• [About this exercise]: Update the data below by changing every "Locate an element on the screen" to "Find one element on the screen", keeping everything else the same.

• [Provided data]:
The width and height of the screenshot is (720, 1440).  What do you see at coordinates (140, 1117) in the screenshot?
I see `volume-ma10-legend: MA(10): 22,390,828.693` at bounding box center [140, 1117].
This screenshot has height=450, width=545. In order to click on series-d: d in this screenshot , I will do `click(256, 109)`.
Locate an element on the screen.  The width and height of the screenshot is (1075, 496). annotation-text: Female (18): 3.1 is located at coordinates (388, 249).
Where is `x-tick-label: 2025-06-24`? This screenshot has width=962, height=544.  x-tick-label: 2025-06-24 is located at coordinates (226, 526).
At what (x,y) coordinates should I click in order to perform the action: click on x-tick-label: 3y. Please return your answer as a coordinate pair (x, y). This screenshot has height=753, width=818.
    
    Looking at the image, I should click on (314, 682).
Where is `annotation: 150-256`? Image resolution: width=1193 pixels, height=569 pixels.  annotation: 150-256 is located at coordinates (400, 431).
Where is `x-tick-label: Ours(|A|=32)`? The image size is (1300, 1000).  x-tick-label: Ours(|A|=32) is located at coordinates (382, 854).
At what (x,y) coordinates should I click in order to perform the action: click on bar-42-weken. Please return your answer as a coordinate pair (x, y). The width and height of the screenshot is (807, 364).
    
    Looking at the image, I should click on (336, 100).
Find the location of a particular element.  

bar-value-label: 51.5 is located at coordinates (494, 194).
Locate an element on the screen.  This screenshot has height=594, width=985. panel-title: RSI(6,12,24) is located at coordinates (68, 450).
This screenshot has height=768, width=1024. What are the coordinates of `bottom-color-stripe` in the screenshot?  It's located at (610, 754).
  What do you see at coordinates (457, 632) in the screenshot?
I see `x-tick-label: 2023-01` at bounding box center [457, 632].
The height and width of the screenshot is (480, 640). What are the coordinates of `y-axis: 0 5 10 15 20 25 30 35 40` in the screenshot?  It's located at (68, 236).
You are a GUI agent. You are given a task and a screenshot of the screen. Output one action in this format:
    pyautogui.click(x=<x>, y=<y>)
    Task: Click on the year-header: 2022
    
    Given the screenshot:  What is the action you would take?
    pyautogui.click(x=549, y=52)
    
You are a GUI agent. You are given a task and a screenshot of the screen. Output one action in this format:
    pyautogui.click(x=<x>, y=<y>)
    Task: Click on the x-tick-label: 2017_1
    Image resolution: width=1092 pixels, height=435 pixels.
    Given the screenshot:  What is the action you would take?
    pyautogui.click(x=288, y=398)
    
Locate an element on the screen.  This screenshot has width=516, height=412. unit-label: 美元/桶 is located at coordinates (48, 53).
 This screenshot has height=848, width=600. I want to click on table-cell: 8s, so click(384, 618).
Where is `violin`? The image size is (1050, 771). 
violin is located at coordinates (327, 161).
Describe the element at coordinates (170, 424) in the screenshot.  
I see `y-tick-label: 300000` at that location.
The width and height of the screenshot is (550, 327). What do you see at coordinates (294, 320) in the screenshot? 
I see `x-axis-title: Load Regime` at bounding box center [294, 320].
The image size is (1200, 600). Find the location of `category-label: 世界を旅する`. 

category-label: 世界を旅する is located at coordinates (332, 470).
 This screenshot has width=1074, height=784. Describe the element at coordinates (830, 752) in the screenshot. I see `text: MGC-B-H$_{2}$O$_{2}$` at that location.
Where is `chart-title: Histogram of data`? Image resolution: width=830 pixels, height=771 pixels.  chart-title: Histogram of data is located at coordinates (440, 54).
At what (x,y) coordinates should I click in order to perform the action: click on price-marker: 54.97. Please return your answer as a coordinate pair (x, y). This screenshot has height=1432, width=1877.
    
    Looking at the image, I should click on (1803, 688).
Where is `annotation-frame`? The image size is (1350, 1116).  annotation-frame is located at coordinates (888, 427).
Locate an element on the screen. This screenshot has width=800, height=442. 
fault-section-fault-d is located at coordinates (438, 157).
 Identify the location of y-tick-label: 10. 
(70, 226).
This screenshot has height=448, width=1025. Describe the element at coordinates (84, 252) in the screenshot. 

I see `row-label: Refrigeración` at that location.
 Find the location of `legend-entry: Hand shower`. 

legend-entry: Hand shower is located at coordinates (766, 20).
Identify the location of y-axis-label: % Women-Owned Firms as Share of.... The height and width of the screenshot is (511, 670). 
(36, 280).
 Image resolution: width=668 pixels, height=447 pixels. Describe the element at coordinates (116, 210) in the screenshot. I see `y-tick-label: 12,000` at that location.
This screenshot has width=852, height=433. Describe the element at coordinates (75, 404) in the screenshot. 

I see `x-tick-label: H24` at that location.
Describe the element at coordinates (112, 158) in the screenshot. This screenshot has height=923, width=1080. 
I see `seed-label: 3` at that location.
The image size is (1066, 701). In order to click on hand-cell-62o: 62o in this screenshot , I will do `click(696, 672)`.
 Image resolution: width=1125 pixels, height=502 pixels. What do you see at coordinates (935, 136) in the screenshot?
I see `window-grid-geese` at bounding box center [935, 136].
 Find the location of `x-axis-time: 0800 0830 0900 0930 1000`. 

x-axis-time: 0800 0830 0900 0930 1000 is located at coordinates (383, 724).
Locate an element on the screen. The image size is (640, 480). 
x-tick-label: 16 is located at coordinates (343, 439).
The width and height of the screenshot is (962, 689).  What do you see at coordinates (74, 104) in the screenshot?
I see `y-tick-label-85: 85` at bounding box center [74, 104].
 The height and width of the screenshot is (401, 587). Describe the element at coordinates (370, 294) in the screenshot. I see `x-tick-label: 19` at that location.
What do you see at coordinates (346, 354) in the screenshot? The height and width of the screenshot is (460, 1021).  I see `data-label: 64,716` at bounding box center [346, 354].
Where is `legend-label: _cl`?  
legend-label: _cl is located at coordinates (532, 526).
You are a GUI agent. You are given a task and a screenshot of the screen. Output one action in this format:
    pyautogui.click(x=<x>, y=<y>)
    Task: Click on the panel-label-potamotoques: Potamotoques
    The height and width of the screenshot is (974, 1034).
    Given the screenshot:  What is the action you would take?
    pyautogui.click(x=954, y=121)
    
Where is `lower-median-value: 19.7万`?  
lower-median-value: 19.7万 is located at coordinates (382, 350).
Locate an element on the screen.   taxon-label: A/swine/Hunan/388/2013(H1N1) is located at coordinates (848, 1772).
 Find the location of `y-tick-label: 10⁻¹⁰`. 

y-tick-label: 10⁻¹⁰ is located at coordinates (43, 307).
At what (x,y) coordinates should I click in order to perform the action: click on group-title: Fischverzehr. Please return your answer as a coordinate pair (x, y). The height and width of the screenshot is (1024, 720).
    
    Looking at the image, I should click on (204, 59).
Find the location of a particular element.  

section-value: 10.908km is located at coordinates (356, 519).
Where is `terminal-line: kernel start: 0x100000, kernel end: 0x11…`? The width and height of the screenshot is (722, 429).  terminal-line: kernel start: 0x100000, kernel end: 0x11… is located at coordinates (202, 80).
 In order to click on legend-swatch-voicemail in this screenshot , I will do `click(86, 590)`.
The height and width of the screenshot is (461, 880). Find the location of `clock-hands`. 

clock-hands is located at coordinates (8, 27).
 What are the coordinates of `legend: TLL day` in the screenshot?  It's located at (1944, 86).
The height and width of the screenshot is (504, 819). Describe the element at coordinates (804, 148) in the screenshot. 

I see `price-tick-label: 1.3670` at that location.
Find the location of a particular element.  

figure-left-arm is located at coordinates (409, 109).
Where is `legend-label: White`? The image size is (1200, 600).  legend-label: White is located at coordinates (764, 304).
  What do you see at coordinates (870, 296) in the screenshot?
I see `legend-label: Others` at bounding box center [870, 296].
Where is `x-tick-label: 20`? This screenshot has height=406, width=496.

• [Solution for this problem]:
The width and height of the screenshot is (720, 1440).  What do you see at coordinates (140, 1117) in the screenshot?
I see `volume-ma10-legend: MA(10): 22,390,828.693` at bounding box center [140, 1117].
This screenshot has height=450, width=545. In order to click on series-d: d in this screenshot , I will do `click(256, 109)`.
Find one element on the screen.  The width and height of the screenshot is (1075, 496). annotation-text: Female (18): 3.1 is located at coordinates (388, 249).
Where is `x-tick-label: 2025-06-24`? This screenshot has width=962, height=544.  x-tick-label: 2025-06-24 is located at coordinates (226, 526).
At what (x,y) coordinates should I click in order to perform the action: click on x-tick-label: 3y. Please return your answer as a coordinate pair (x, y). This screenshot has height=753, width=818.
    
    Looking at the image, I should click on (314, 682).
Where is `annotation: 150-256`? Image resolution: width=1193 pixels, height=569 pixels.  annotation: 150-256 is located at coordinates (400, 431).
Where is `x-tick-label: Ours(|A|=32)`? The image size is (1300, 1000).  x-tick-label: Ours(|A|=32) is located at coordinates (382, 854).
At what (x,y) coordinates should I click in order to perform the action: click on bar-42-weken. Please return your answer as a coordinate pair (x, y). The width and height of the screenshot is (807, 364).
    
    Looking at the image, I should click on (336, 100).
Find the location of a particular element.  

bar-value-label: 51.5 is located at coordinates (494, 194).
Find one element on the screen.  This screenshot has height=594, width=985. panel-title: RSI(6,12,24) is located at coordinates (68, 450).
This screenshot has height=768, width=1024. What are the coordinates of `bottom-color-stripe` in the screenshot?  It's located at (610, 754).
  What do you see at coordinates (457, 632) in the screenshot?
I see `x-tick-label: 2023-01` at bounding box center [457, 632].
The height and width of the screenshot is (480, 640). What are the coordinates of `y-axis: 0 5 10 15 20 25 30 35 40` in the screenshot?  It's located at (68, 236).
You are a GUI agent. You are given a task and a screenshot of the screen. Output one action in this format:
    pyautogui.click(x=<x>, y=<y>)
    Task: Click on the year-header: 2022
    
    Given the screenshot:  What is the action you would take?
    pyautogui.click(x=549, y=52)
    
You are a GUI agent. You are given a task and a screenshot of the screen. Output one action in this format:
    pyautogui.click(x=<x>, y=<y>)
    Task: Click on the x-tick-label: 2017_1
    Image resolution: width=1092 pixels, height=435 pixels.
    Given the screenshot:  What is the action you would take?
    pyautogui.click(x=288, y=398)
    
Find one element on the screen.  This screenshot has width=516, height=412. unit-label: 美元/桶 is located at coordinates (48, 53).
 This screenshot has height=848, width=600. I want to click on table-cell: 8s, so click(384, 618).
Where is `violin`? The image size is (1050, 771). 
violin is located at coordinates (327, 161).
Describe the element at coordinates (170, 424) in the screenshot.  
I see `y-tick-label: 300000` at that location.
The width and height of the screenshot is (550, 327). What do you see at coordinates (294, 320) in the screenshot? 
I see `x-axis-title: Load Regime` at bounding box center [294, 320].
The image size is (1200, 600). Find the location of `category-label: 世界を旅する`. 

category-label: 世界を旅する is located at coordinates (332, 470).
 This screenshot has width=1074, height=784. Describe the element at coordinates (830, 752) in the screenshot. I see `text: MGC-B-H$_{2}$O$_{2}$` at that location.
Where is `chart-title: Histogram of data`? Image resolution: width=830 pixels, height=771 pixels.  chart-title: Histogram of data is located at coordinates (440, 54).
At what (x,y) coordinates should I click in order to perform the action: click on price-marker: 54.97. Please return your answer as a coordinate pair (x, y). This screenshot has height=1432, width=1877.
    
    Looking at the image, I should click on (1803, 688).
Where is `annotation-frame`? The image size is (1350, 1116).  annotation-frame is located at coordinates (888, 427).
Find one element on the screen. This screenshot has width=800, height=442. 
fault-section-fault-d is located at coordinates (438, 157).
 Identify the location of y-tick-label: 10. 
(70, 226).
This screenshot has height=448, width=1025. Describe the element at coordinates (84, 252) in the screenshot. 

I see `row-label: Refrigeración` at that location.
 Find the location of `legend-entry: Hand shower`. 

legend-entry: Hand shower is located at coordinates (766, 20).
Identify the location of y-axis-label: % Women-Owned Firms as Share of.... The height and width of the screenshot is (511, 670). 
(36, 280).
 Image resolution: width=668 pixels, height=447 pixels. Describe the element at coordinates (116, 210) in the screenshot. I see `y-tick-label: 12,000` at that location.
This screenshot has width=852, height=433. Describe the element at coordinates (75, 404) in the screenshot. 

I see `x-tick-label: H24` at that location.
Describe the element at coordinates (112, 158) in the screenshot. This screenshot has height=923, width=1080. 
I see `seed-label: 3` at that location.
The image size is (1066, 701). In order to click on hand-cell-62o: 62o in this screenshot , I will do `click(696, 672)`.
 Image resolution: width=1125 pixels, height=502 pixels. What do you see at coordinates (935, 136) in the screenshot?
I see `window-grid-geese` at bounding box center [935, 136].
 Find the location of `x-axis-time: 0800 0830 0900 0930 1000`. 

x-axis-time: 0800 0830 0900 0930 1000 is located at coordinates (383, 724).
Find one element on the screen. The image size is (640, 480). 
x-tick-label: 16 is located at coordinates (343, 439).
The width and height of the screenshot is (962, 689).  What do you see at coordinates (74, 104) in the screenshot?
I see `y-tick-label-85: 85` at bounding box center [74, 104].
 The height and width of the screenshot is (401, 587). Describe the element at coordinates (370, 294) in the screenshot. I see `x-tick-label: 19` at that location.
What do you see at coordinates (346, 354) in the screenshot? The height and width of the screenshot is (460, 1021).  I see `data-label: 64,716` at bounding box center [346, 354].
Where is `legend-label: _cl`?  
legend-label: _cl is located at coordinates (532, 526).
You are a GUI agent. You are given a task and a screenshot of the screen. Output one action in this format:
    pyautogui.click(x=<x>, y=<y>)
    Task: Click on the panel-label-potamotoques: Potamotoques
    The height and width of the screenshot is (974, 1034).
    Given the screenshot:  What is the action you would take?
    pyautogui.click(x=954, y=121)
    
Where is `lower-median-value: 19.7万`?  
lower-median-value: 19.7万 is located at coordinates (382, 350).
Find one element on the screen.   taxon-label: A/swine/Hunan/388/2013(H1N1) is located at coordinates (848, 1772).
 Find the location of `y-tick-label: 10⁻¹⁰`. 

y-tick-label: 10⁻¹⁰ is located at coordinates (43, 307).
At what (x,y) coordinates should I click in order to perform the action: click on group-title: Fischverzehr. Please return your answer as a coordinate pair (x, y). The height and width of the screenshot is (1024, 720).
    
    Looking at the image, I should click on (204, 59).
Find the location of a particular element.  

section-value: 10.908km is located at coordinates (356, 519).
Where is `terminal-line: kernel start: 0x100000, kernel end: 0x11…`? The width and height of the screenshot is (722, 429).  terminal-line: kernel start: 0x100000, kernel end: 0x11… is located at coordinates (202, 80).
 In order to click on legend-swatch-voicemail in this screenshot , I will do `click(86, 590)`.
The height and width of the screenshot is (461, 880). Find the location of `clock-hands`. 

clock-hands is located at coordinates (8, 27).
 What are the coordinates of `legend: TLL day` in the screenshot?  It's located at (1944, 86).
The height and width of the screenshot is (504, 819). Describe the element at coordinates (804, 148) in the screenshot. 

I see `price-tick-label: 1.3670` at that location.
Find the location of a particular element.  

figure-left-arm is located at coordinates (409, 109).
Where is `legend-label: White`? The image size is (1200, 600).  legend-label: White is located at coordinates (764, 304).
  What do you see at coordinates (870, 296) in the screenshot?
I see `legend-label: Others` at bounding box center [870, 296].
Where is `x-tick-label: 20`? This screenshot has height=406, width=496.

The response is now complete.